The midterm will be during class time on: Mar 27.

The final will be: Monday, May 20 from 12:15pm-2:30pm.

All exams are closed book, closed notes and in this classroom. You will be allowed only the test and your pen or pencil on your desk during these exams. The final will cover material from the whole semester although there will be an emphasis on material after the last midterm. No make ups will be given. The final exam may be scaled to replace a midterm grade if it was missed under provably legitimate circumstances. These exams will test whether or not you have mastered the material both presented in class or assigned as homework during the quarter. My exams usually consist of a series of essay style questions. I try to avoid making tricky problems. The week before each exam I will give out a list of problems representative of the level of difficulty of problems the student will be expected to answer on the exam. Any disputes concerning grades on exams should be directed to me, Professor Pollett.

Regrades

If you believe an error was made in the grading of your program or exam, you may request in person a regrade from me, Professor Pollett, during my office hours. I do not accept e-mail requests for regrades. A request for a regrade must be made no more than a week after the homework or a midterm is returned. If you cannot find me before the end of the semester and you would like to request a regrade of your final, you may see me in person at the start of the immediately following semester.

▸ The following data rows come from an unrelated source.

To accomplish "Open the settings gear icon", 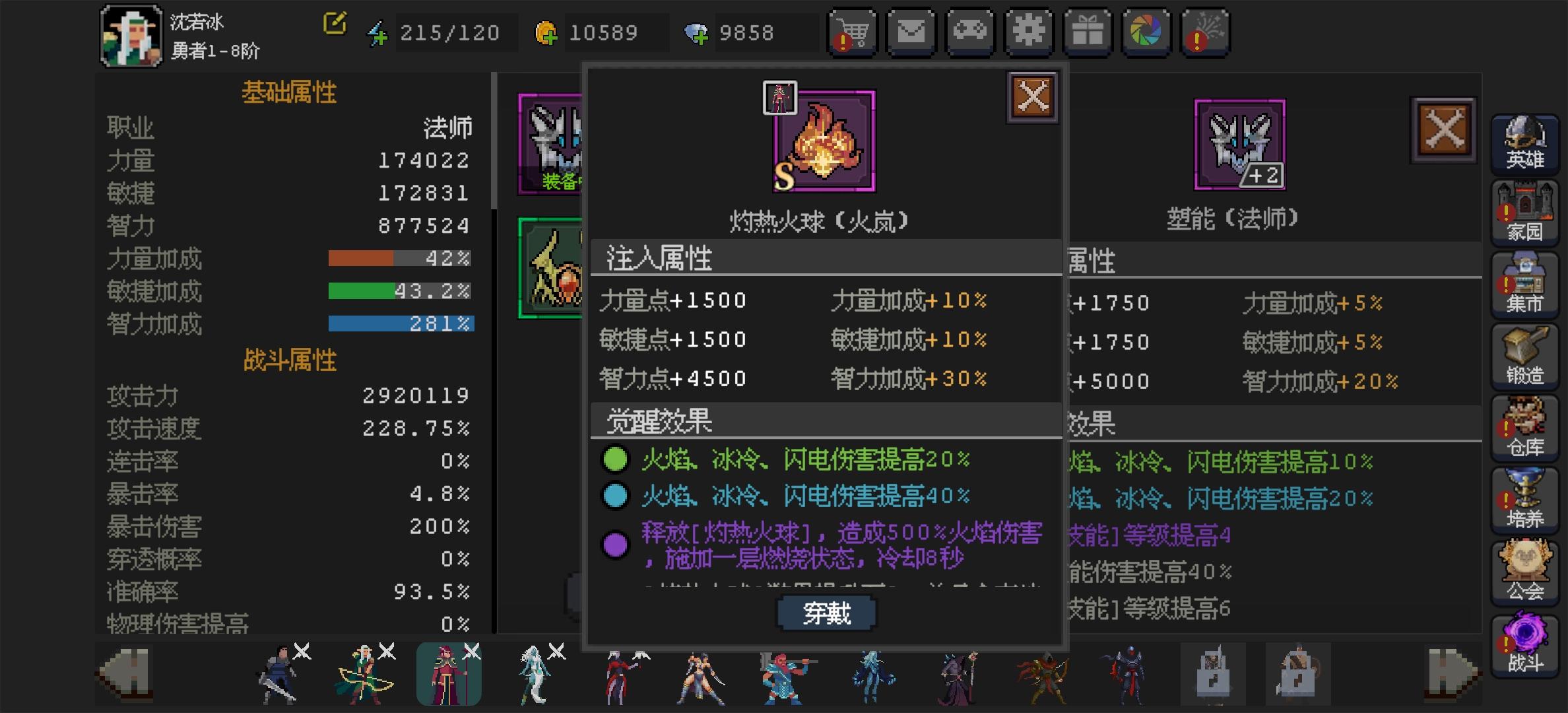I will 1028,32.
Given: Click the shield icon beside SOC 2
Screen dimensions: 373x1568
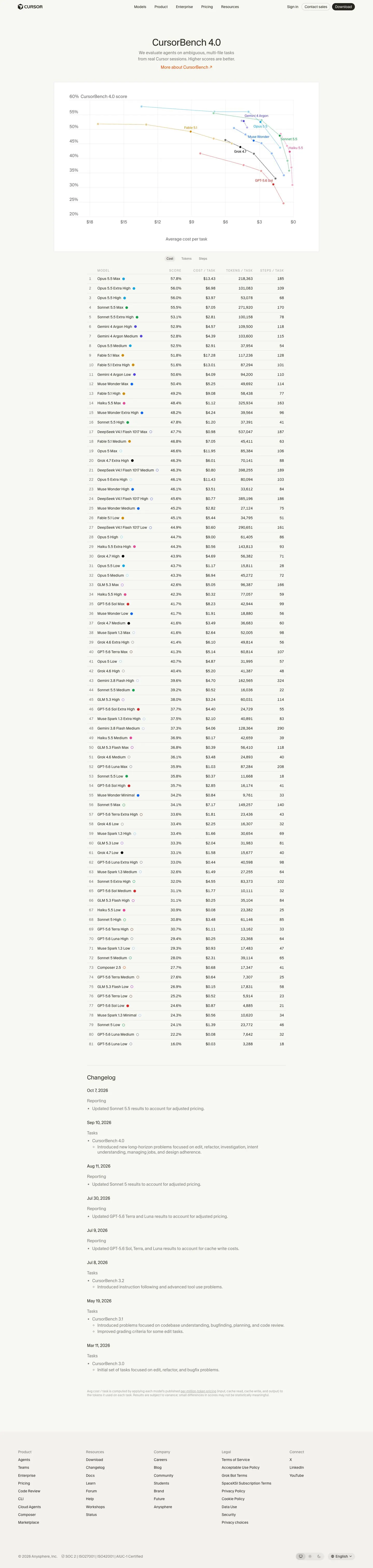Looking at the screenshot, I should pos(63,1556).

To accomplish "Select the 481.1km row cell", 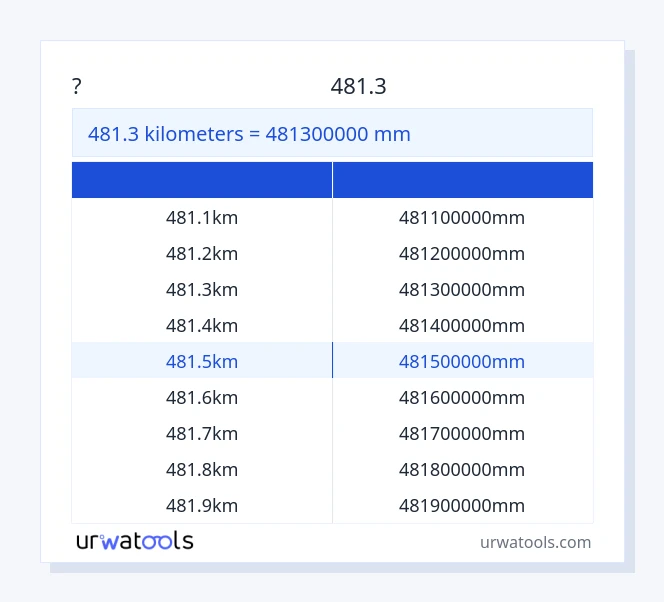I will [202, 217].
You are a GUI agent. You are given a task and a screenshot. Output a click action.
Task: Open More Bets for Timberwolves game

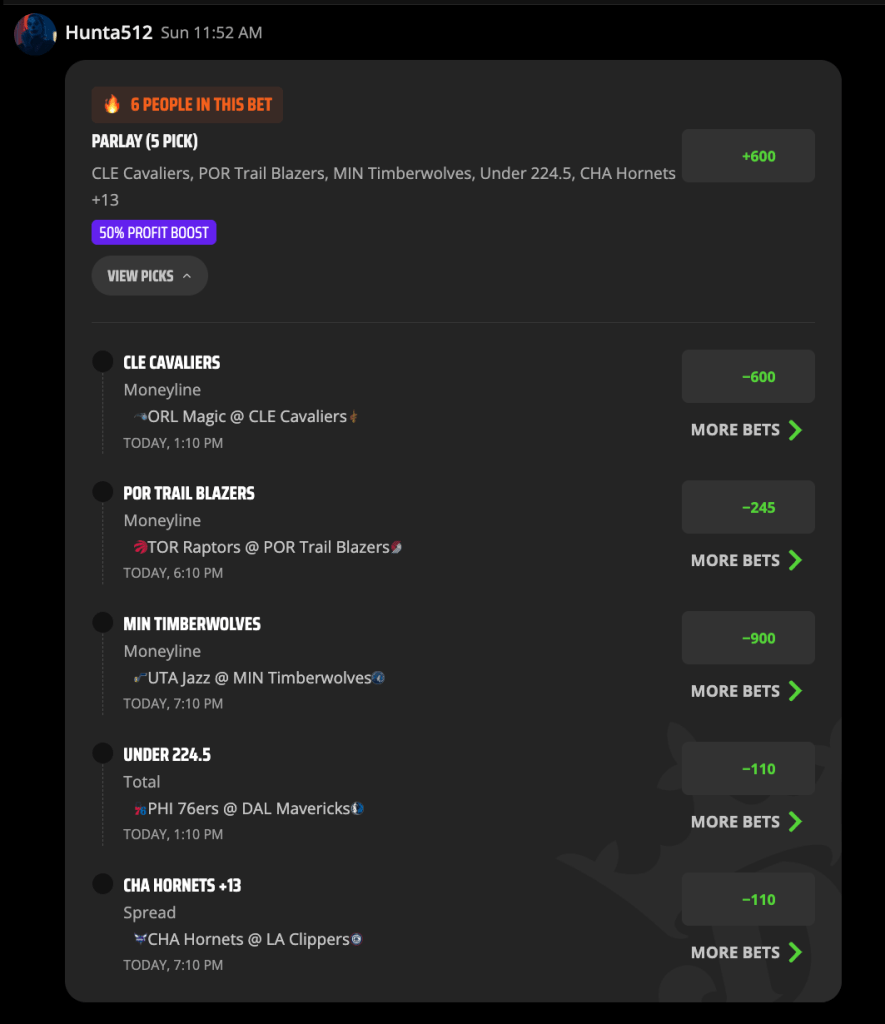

University Policies and Procedures

Per University Policy S16-9, university-wide policy information relevant to all courses, such as academic integrity, accommodations, etc. will be available on Office of Graduate and Undergraduate Programs' Syllabus Information web page at http://www.sjsu.edu/gup/syllabusinfo/. Below are some brief comments on some of these policies as they pertain to this class.

Academic Integrity

For this class, you should obviously not cheat on tests. For homeworks, you should not discuss or share code or problem solutions between groups! At a minimum a 0 on the assignment or test will be given. A student caught using resources like Rent-a-coder will receive an F for the course. Faculty members are required to report all infractions to the Office of Student Conduct and Ethical Development.

Accommodations

If you need a classroom accommodation for this class, and have registered with the Accessible Education Center, please come see me earlier rather than later in the semester to give me a heads up on how to be of assistance.